Escrito:Por JOANICE DE DEUS       Fonte:Diáriode Cuiabá
Índios de pelo menos seis etnias bloqueiam as rodovias federais 364, na saída de Cuiabá para Rondonópolis, e 174, em Comodoro, município que faz divisa com Rondônia. Pintados e armados para a guerra, eles cobram do governo Federal a revogação da portaria 303/12 e prometem radicalizar ainda mais o movimento caso a reivindicação deles não seja atendida. O congestionamento é de mais de 40 km. 
A portaria, da AGU, orienta o trabalho de seus advogados e procuradores em processos envolvendo terras indígenas. A medida se baseia nas salvaguardas institucionais fixadas pelo Supremo Tribunal Federal (STF) em 2009, na petição 3.388-Roraima, que trata do caso da Terra Indígena Raposa Serra do Sol. 
Entre outros pontos polêmicos, eles questionam a vedação da ampliação da terra já demarcada, além de permitir ao poder público intervir nas áreas sem a necessidade de autorização ou opinião das populações indígenas. “É um instrumento que decreta o etnocídio dos povos indígenas e afeta diretamente nossos direitos e garantias previstos na Constituição Federal e normas internacionais como a convenção 169 da Organização Internacional do Trabalho (OIT), a qual o Brasil é signatário”, criticou Roni Paresi. 

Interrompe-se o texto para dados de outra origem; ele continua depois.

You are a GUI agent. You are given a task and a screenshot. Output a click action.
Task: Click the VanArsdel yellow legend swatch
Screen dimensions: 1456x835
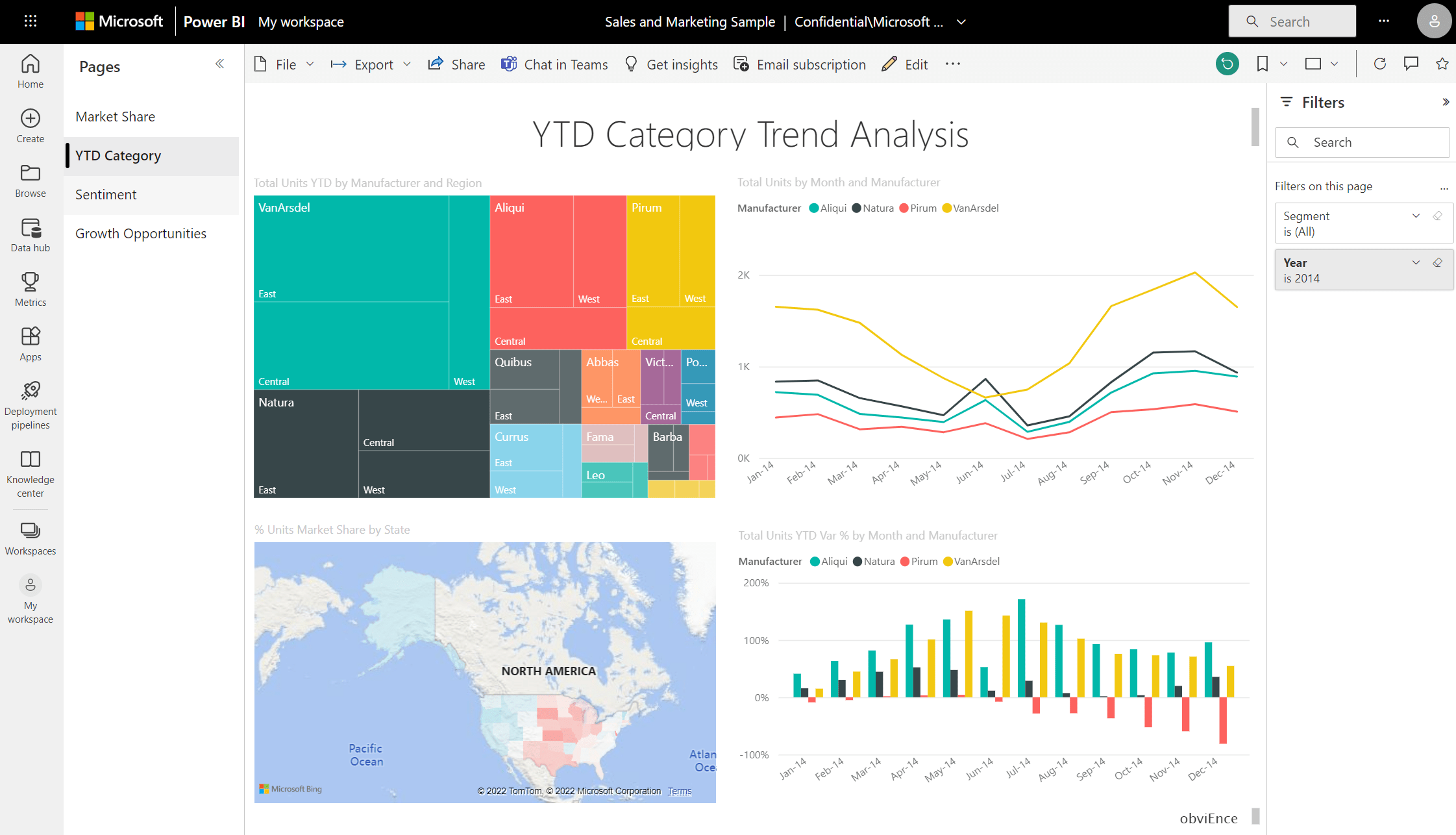pos(947,208)
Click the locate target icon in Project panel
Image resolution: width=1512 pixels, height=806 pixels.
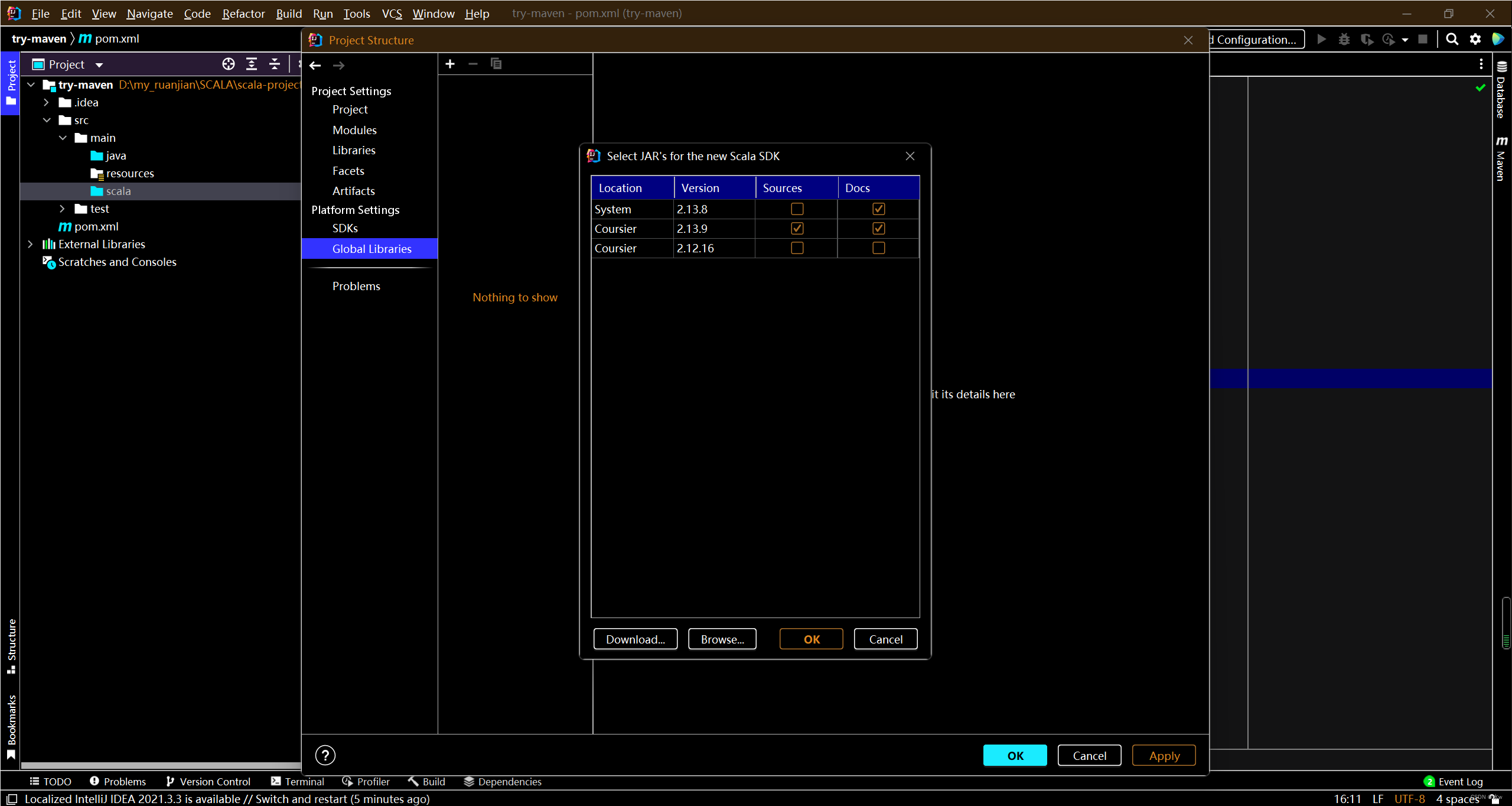coord(229,64)
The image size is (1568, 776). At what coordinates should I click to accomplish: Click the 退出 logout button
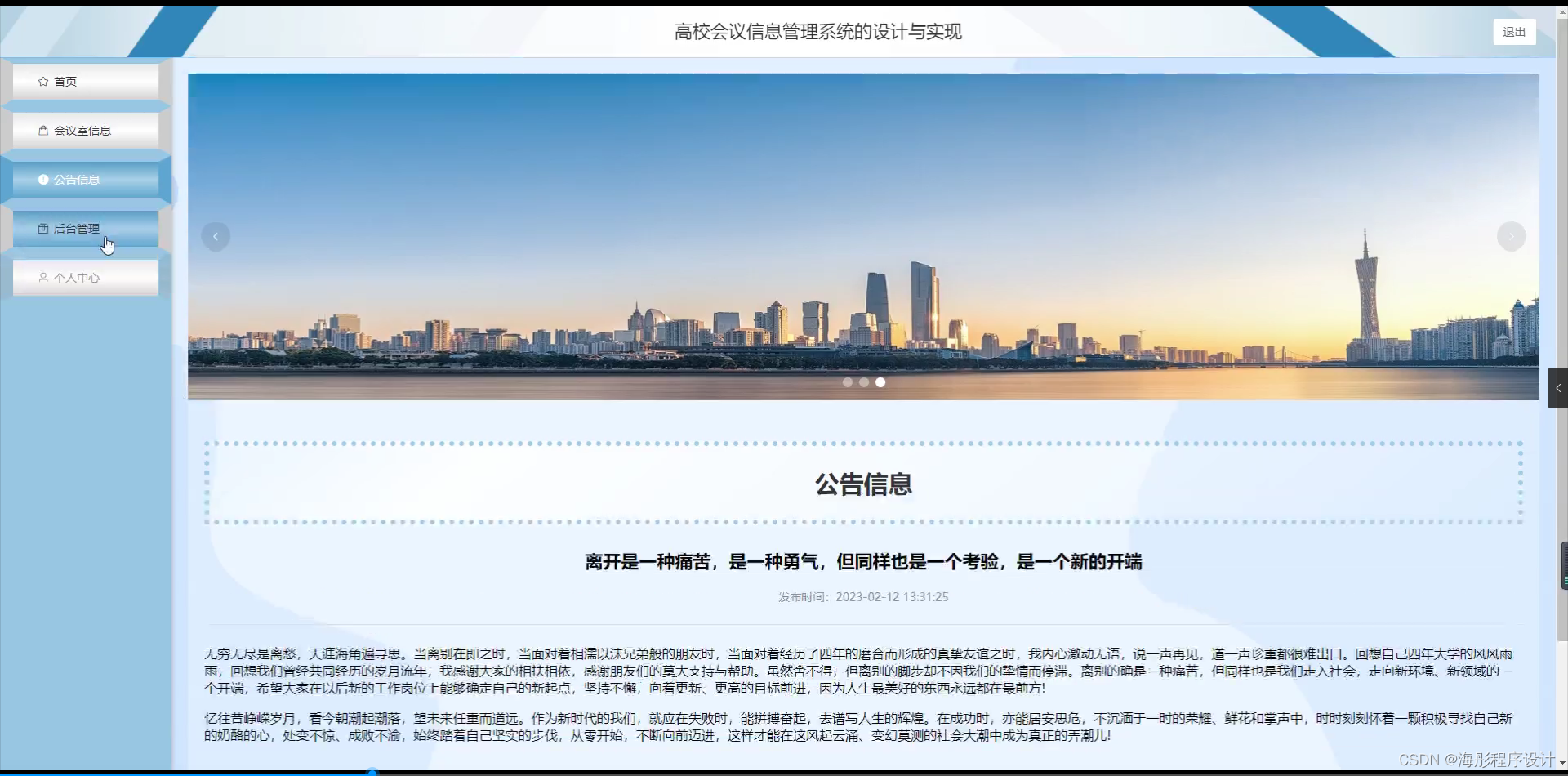(1513, 32)
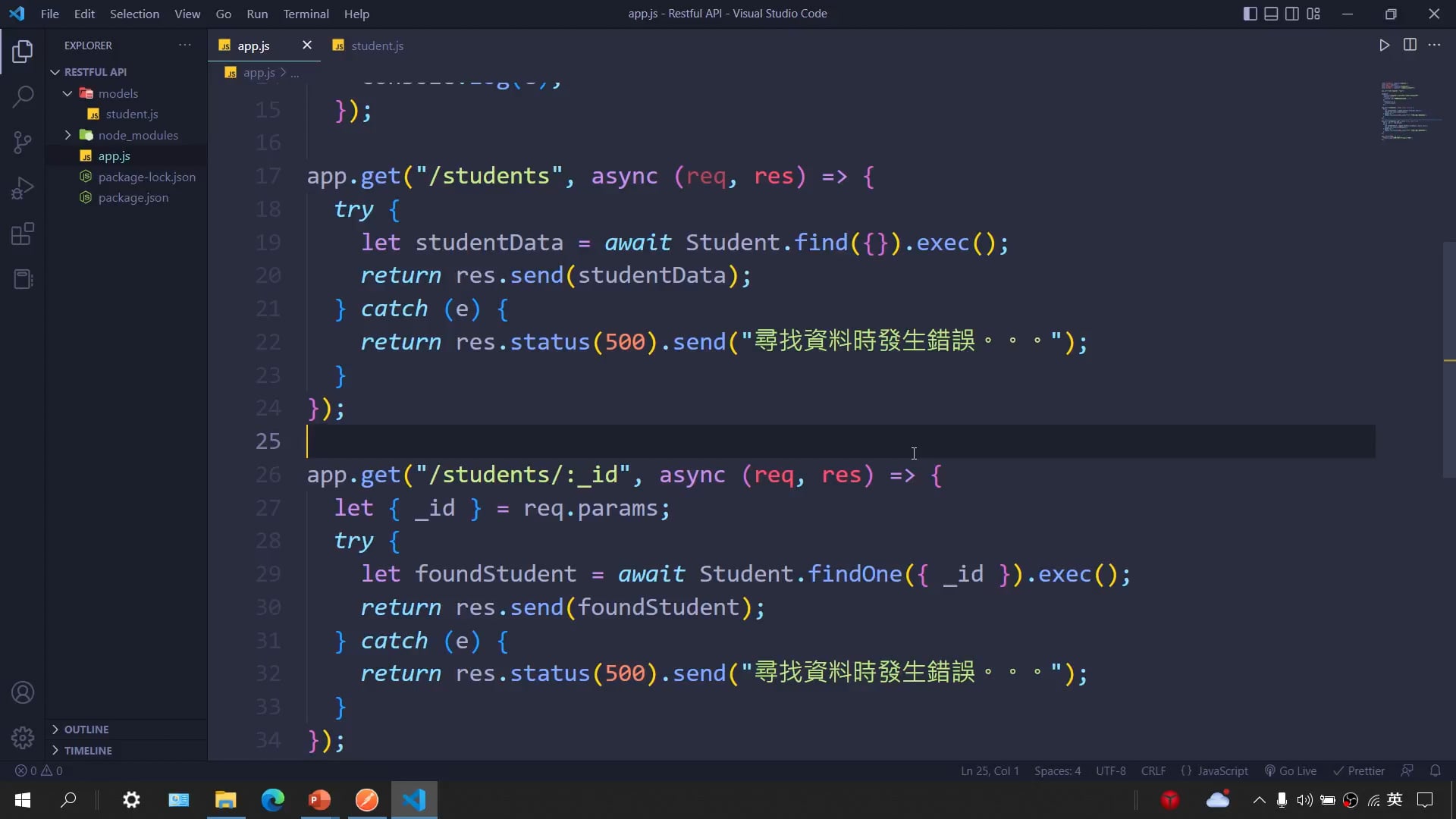Toggle the Primary Side Bar layout button
The width and height of the screenshot is (1456, 819).
pyautogui.click(x=1250, y=14)
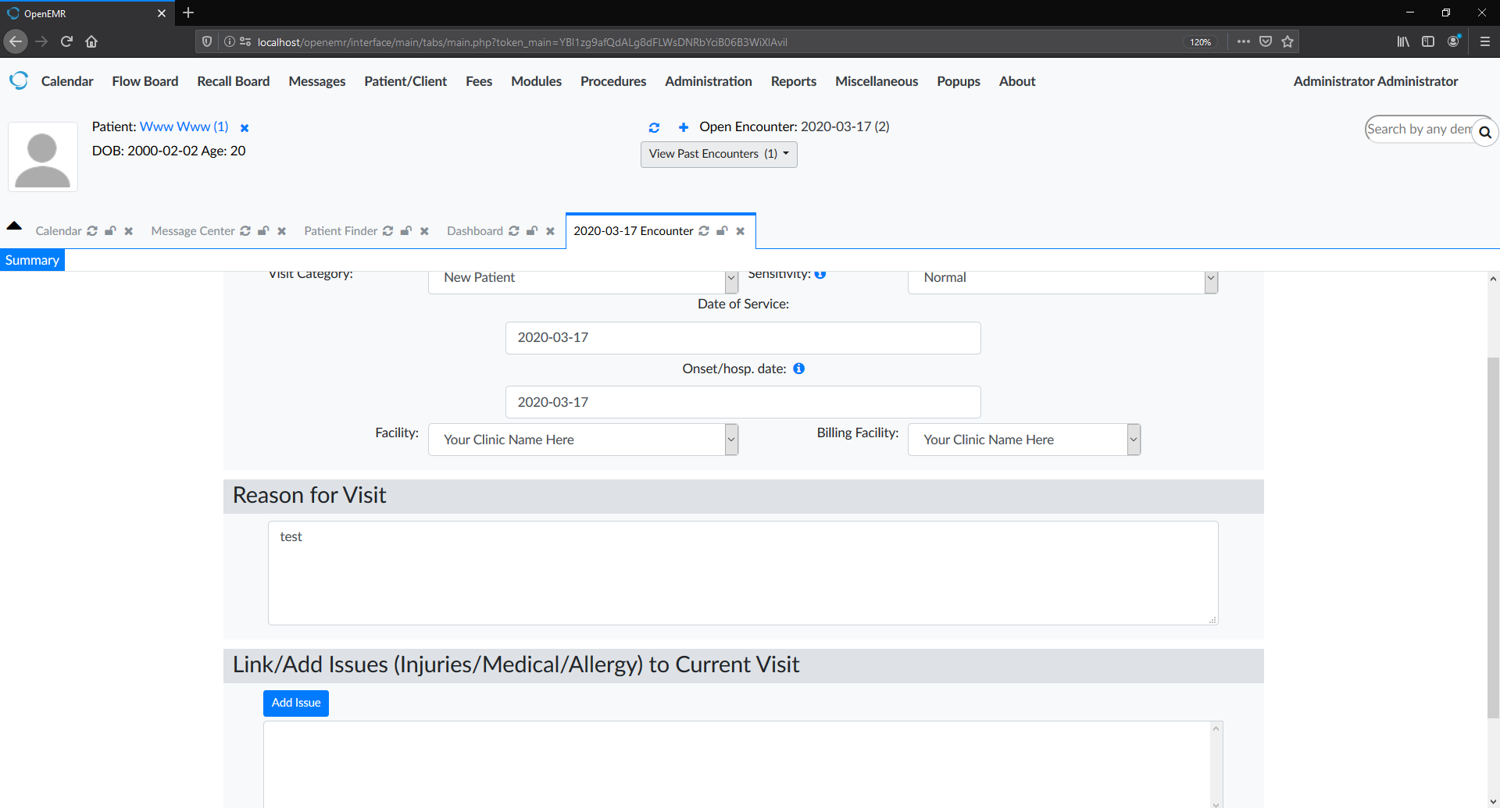Remove the Www Www patient with the blue x
The width and height of the screenshot is (1500, 812).
tap(245, 127)
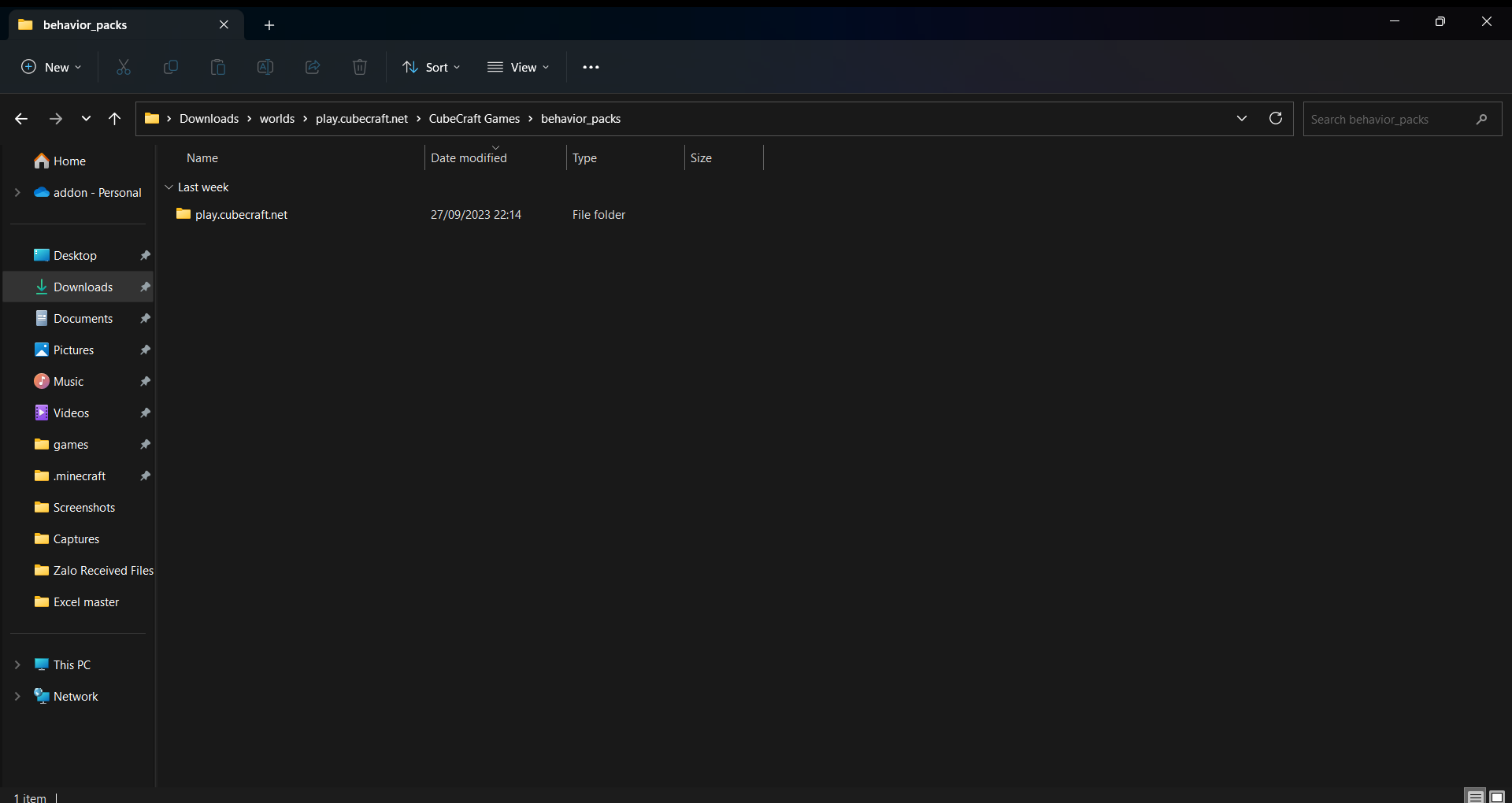Sort by the Date modified column header
This screenshot has height=803, width=1512.
[x=469, y=157]
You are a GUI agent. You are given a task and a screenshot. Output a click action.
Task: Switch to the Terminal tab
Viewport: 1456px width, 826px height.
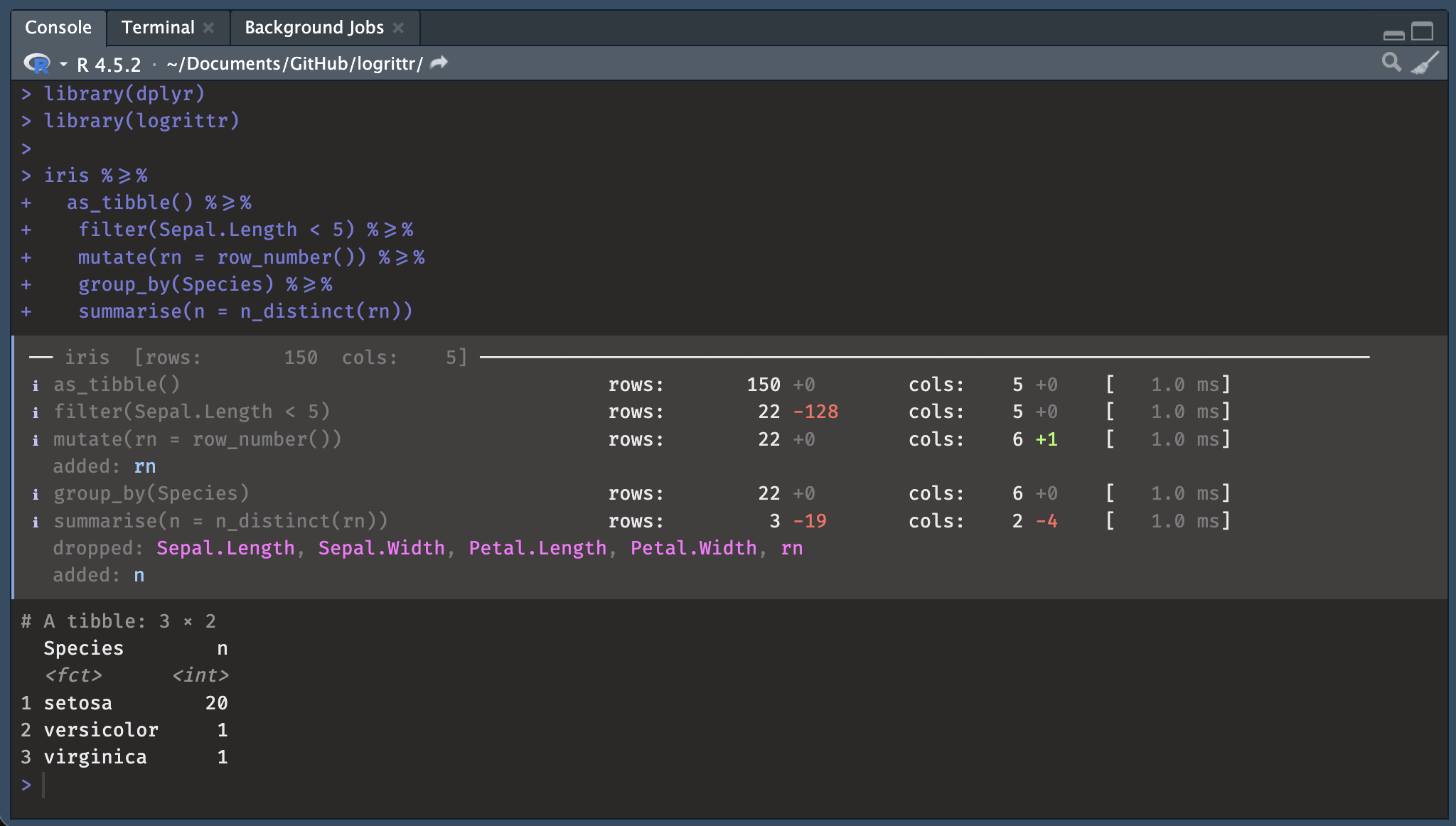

“Tentamos o diálogo, apresentamos documentos ao Ministério Público Federal (MPF) e a Advocacia Geral da União (AGU) e até agora não tivemos uma resposta. Se o governo não apresentar um posicionamento concreto vamos voltar para as aldeias, recrutar mais guerreiros e interditar todas as rodovias federais e estaduais de Mato Grosso”, afiançou o cacique Roni Paresi, de Campo Novo do Parecis. 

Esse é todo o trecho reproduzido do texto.